With a follow-up of at least 3 years, the results from the CheckMate 743 study represent the first long-term survival data in a phase III study evaluating first-line immune checkpoint inhibition in patients with unresectable malignant pleural mesothelioma. Overall, 23% of patients treated with nivolumab plus ipilimumab were alive at 3 years, and 14% remained progression-free. The response benefit was durable in the nivolumab plus ipilimumab arm; 28% of responders remained in response at 3 years compared with none in the chemotherapy arm. These updates were published by Solange Peters, MD, PhD, and colleagues in Annals of Oncology.
Nivolumab plus ipilimumab also continued to provide clinical benefit vs chemotherapy across the patient subgroups assessed. Consistent with previous reports, benefit with nivolumab plus ipilimumab was seen in both epithelioid and nonepithelioid subgroups. No new safety signals were identified.
Solange Peters, MD, PhD
CheckMate 743 Background
CheckMate 743 is the first phase III study to demonstrate an overall survival benefit with nivolumab plus ipilimumab vs chemotherapy as a first-line treatment for patients with unresectable malignant pleural mesothelioma. The study met its primary endpoint at a prespecified interim analysis with a minimum follow-up of 22.1 months, showing a statistically improved median overall survival of 18.1 months with nivolumab plus ipilimumab vs 14.1 months with chemotherapy (hazard ratio [HR] = 0.74, 96.6% confidence interval [CI] = 0.60–0.91); 2-year overall survival rates were 41% vs 27%. Clinical benefit with nivolumab plus ipilimumab was also observed across subgroups, regardless of histology or PD-L1 expression.

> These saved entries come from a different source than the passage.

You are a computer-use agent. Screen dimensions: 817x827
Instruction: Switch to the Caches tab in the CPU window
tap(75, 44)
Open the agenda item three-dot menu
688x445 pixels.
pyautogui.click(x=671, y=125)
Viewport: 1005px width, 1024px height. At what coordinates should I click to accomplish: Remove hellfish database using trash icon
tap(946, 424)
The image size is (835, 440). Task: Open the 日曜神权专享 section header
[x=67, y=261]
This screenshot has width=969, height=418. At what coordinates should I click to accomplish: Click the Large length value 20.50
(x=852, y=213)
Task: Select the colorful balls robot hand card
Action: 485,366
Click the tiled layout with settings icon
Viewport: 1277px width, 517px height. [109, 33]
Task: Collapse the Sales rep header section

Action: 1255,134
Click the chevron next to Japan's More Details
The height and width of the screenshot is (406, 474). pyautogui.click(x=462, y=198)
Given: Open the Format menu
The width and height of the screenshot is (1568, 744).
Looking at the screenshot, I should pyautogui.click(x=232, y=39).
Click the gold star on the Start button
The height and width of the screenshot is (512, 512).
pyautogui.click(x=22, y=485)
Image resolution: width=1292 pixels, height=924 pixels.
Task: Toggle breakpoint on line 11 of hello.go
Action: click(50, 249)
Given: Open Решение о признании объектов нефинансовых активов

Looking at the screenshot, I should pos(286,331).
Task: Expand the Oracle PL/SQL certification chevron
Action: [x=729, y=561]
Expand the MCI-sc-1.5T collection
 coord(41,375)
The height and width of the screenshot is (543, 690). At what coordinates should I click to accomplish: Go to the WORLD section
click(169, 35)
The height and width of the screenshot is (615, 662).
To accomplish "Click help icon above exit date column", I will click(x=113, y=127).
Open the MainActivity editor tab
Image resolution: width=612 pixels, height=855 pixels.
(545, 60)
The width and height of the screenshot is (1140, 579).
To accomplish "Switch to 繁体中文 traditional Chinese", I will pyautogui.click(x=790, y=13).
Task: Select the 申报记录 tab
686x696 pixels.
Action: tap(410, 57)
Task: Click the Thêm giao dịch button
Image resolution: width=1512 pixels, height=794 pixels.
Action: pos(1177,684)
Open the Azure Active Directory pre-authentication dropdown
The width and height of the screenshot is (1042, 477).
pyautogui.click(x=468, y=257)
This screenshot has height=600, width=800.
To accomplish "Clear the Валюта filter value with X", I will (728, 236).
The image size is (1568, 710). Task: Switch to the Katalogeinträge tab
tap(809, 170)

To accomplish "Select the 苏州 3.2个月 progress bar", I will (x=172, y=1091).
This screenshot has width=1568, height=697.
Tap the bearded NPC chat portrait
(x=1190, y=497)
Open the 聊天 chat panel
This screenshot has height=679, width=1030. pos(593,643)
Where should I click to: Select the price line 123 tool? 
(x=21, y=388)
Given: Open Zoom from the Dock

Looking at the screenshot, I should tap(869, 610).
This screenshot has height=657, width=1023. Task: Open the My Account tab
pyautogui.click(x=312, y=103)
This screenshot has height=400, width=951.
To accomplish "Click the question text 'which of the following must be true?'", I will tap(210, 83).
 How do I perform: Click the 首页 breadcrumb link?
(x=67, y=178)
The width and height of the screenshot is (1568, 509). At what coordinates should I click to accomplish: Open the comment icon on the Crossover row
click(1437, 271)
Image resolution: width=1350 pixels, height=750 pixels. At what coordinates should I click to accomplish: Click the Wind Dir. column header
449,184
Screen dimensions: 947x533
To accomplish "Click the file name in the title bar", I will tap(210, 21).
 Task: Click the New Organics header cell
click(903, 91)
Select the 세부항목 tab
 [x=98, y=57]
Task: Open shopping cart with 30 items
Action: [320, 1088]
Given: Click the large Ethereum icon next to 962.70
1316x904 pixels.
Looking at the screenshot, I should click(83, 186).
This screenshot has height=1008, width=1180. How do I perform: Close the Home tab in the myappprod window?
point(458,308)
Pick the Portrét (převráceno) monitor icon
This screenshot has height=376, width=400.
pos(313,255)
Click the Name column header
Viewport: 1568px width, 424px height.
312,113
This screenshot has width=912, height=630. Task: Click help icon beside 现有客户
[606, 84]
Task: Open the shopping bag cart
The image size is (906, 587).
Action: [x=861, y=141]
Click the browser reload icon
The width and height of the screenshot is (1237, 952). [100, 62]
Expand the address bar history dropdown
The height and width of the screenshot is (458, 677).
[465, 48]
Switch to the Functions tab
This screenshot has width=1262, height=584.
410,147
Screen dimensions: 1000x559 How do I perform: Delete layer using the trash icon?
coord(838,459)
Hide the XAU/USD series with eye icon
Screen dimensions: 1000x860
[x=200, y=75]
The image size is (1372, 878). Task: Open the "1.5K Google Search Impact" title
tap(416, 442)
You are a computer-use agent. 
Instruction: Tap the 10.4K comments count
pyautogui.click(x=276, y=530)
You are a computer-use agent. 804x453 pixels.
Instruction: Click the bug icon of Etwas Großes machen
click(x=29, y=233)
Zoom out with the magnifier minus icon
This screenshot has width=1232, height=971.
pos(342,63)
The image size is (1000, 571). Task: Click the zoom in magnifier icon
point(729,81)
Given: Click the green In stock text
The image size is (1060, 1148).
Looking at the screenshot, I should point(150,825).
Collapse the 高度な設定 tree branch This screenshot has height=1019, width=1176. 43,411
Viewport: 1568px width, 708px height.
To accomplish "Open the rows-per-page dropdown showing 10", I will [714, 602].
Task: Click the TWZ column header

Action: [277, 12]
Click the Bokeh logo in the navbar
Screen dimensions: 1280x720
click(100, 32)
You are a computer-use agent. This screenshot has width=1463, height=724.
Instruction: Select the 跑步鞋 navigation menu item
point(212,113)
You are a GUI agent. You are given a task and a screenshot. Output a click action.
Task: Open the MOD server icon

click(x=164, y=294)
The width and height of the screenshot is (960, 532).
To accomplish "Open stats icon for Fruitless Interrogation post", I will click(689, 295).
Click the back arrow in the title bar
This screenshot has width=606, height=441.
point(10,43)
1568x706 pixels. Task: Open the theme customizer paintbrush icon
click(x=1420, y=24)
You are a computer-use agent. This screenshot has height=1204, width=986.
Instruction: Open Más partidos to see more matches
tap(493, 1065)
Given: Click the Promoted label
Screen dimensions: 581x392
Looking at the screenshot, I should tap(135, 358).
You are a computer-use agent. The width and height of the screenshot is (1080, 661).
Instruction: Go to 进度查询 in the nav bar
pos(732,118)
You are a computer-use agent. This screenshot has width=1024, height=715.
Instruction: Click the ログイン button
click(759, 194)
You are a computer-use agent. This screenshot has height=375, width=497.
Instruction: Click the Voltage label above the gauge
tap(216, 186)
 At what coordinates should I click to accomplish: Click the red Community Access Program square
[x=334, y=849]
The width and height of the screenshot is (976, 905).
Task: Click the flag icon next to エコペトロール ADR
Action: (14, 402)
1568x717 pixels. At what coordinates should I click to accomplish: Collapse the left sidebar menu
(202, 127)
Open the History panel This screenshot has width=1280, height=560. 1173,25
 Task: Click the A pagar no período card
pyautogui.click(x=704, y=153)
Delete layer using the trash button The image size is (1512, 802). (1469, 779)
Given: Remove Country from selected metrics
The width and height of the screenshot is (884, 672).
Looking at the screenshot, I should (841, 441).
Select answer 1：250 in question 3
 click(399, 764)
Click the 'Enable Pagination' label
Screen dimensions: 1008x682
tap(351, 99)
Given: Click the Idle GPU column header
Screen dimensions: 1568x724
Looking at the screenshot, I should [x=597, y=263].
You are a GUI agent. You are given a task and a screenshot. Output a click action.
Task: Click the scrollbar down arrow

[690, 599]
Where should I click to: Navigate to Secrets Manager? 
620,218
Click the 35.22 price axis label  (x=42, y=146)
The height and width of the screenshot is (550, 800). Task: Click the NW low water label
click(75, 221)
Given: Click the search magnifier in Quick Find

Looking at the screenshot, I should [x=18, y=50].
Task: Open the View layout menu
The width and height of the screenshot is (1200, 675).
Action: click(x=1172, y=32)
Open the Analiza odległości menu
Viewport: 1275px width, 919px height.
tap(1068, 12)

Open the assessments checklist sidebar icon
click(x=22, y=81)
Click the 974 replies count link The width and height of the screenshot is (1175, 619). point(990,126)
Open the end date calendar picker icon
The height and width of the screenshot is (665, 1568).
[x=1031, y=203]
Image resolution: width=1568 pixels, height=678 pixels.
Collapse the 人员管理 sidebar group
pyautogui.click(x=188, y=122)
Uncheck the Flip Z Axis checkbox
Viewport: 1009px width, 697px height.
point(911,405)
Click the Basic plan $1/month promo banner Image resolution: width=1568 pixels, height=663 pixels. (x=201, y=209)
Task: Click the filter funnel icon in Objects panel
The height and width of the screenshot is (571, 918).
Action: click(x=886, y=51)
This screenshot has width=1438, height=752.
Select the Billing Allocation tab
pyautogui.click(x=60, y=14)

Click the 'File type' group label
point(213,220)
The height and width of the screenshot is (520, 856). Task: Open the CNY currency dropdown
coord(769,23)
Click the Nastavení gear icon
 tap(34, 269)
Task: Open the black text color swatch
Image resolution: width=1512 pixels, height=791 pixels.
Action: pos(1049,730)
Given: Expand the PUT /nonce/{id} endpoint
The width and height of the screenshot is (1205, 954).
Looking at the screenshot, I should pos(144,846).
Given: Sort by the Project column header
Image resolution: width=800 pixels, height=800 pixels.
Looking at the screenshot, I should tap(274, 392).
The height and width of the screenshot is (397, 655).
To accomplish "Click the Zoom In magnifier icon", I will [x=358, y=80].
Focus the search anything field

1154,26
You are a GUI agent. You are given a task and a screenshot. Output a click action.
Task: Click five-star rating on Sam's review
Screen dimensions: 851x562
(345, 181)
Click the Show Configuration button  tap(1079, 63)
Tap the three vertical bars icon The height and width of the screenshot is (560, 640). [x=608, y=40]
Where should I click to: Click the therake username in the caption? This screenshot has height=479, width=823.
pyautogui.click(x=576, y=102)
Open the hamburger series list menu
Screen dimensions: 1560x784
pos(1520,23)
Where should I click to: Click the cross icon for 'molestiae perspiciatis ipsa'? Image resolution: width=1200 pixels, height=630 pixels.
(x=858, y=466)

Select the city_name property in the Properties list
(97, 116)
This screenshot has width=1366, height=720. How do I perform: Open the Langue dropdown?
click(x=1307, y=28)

To date, long-term clinical efficacy and safety outcomes of immune checkpoint inhibition in patients with malignant pleural mesothelioma have not been reported. In the Annals of Oncology report, the study team reports updated efficacy and safety data from the CheckMate 743 study, with a 3-year minimum follow-up to demonstrate the benefit of dual immune checkpoint inhibitor therapy, and a post hoc analysis of efficacy outcomes in patients who discontinued treatment due to treatment-related adverse events. The authors also report the results of prespecified exploratory analyses of the effects of biomarkers, including a four-gene inflammatory expression signature score and tumor mutational burden, on efficacy outcomes.
Adults with previously untreated, histologically confirmed, unresectable malignant pleural mesothelioma and an Eastern Cooperative Oncology Group performance status of ≤ 1 were randomly assigned 1:1 to receive nivolumab every 2 weeks plus ipilimumab given every 6 weeks for up to 2 years, or six cycles of platinum plus pemetrexed chemotherapy.
With a median follow-up of 43.1 months, nivolumab plus ipilimumab continued to prolong overall survival vs chemotherapy; median overall survival was 18.1 vs 14.1 months (HR = 0.73, 95% CI = 0.61–0.87), and 3-year overall survival rates were 23% vs 15%, respectively.
Three-year progression-free survival rates were 14% vs 1%, and objective response rates were 40% vs 44%. At 3 years, 28% vs 0% of responders had an ongoing response. An improved survival benefit with nivolumab plus ipilimumab vs chemotherapy was observed across subgroups, including histology. A high score of the four-gene inflammatory signature appeared to correlate with improved survival benefit with nivolumab plus ipilimumab.
No new safety signals were observed with nivolumab plus ipilimumab, despite patients being off therapy for 1 year. In patients who discontinued nivolumab plus ipilimumab due to treatment-related adverse events, median overall survival was 25.4 months, and 34% of responders maintained their responses for ≥ 3 years after discontinuation.
The prolonged survival and increased durability of response observed with first-line nivolumab plus ipilimumab in patients with unresectable malignant pleural mesothelioma in the CheckMate 743 study, together with subsequent approval of this regimen, demonstrate the significant progress made in this field.
There are several larger ongoing randomized phase III studies combining chemotherapy and immune checkpoint inhibition for malignant pleural mesothelioma that will provide further insights into treatment of this disease.
The authors concluded that with an additional year of follow-up, the 3-year data from CheckMate 743 confirm nivolumab plus ipilimumab as a standard-of-care treatment for unresectable malignant pleural mesothelioma, regardless of histology. Extended follow-up, as well as further evaluation of candidate biomarkers of immune checkpoint inhibitor efficacy in malignant pleural mesothelioma, are of continued interest and warrant further investigation.
Disclosure: This work was supported by Bristol Myers Squibb and ONO Pharmaceutical Company Ltd. For full disclosures of the study authors, visit annalsofoncology.org.The content in this post has not been reviewed by the American Society of Clinical Oncology, Inc. (ASCO®) and does not necessarily reflect the ideas and opinions of ASCO®.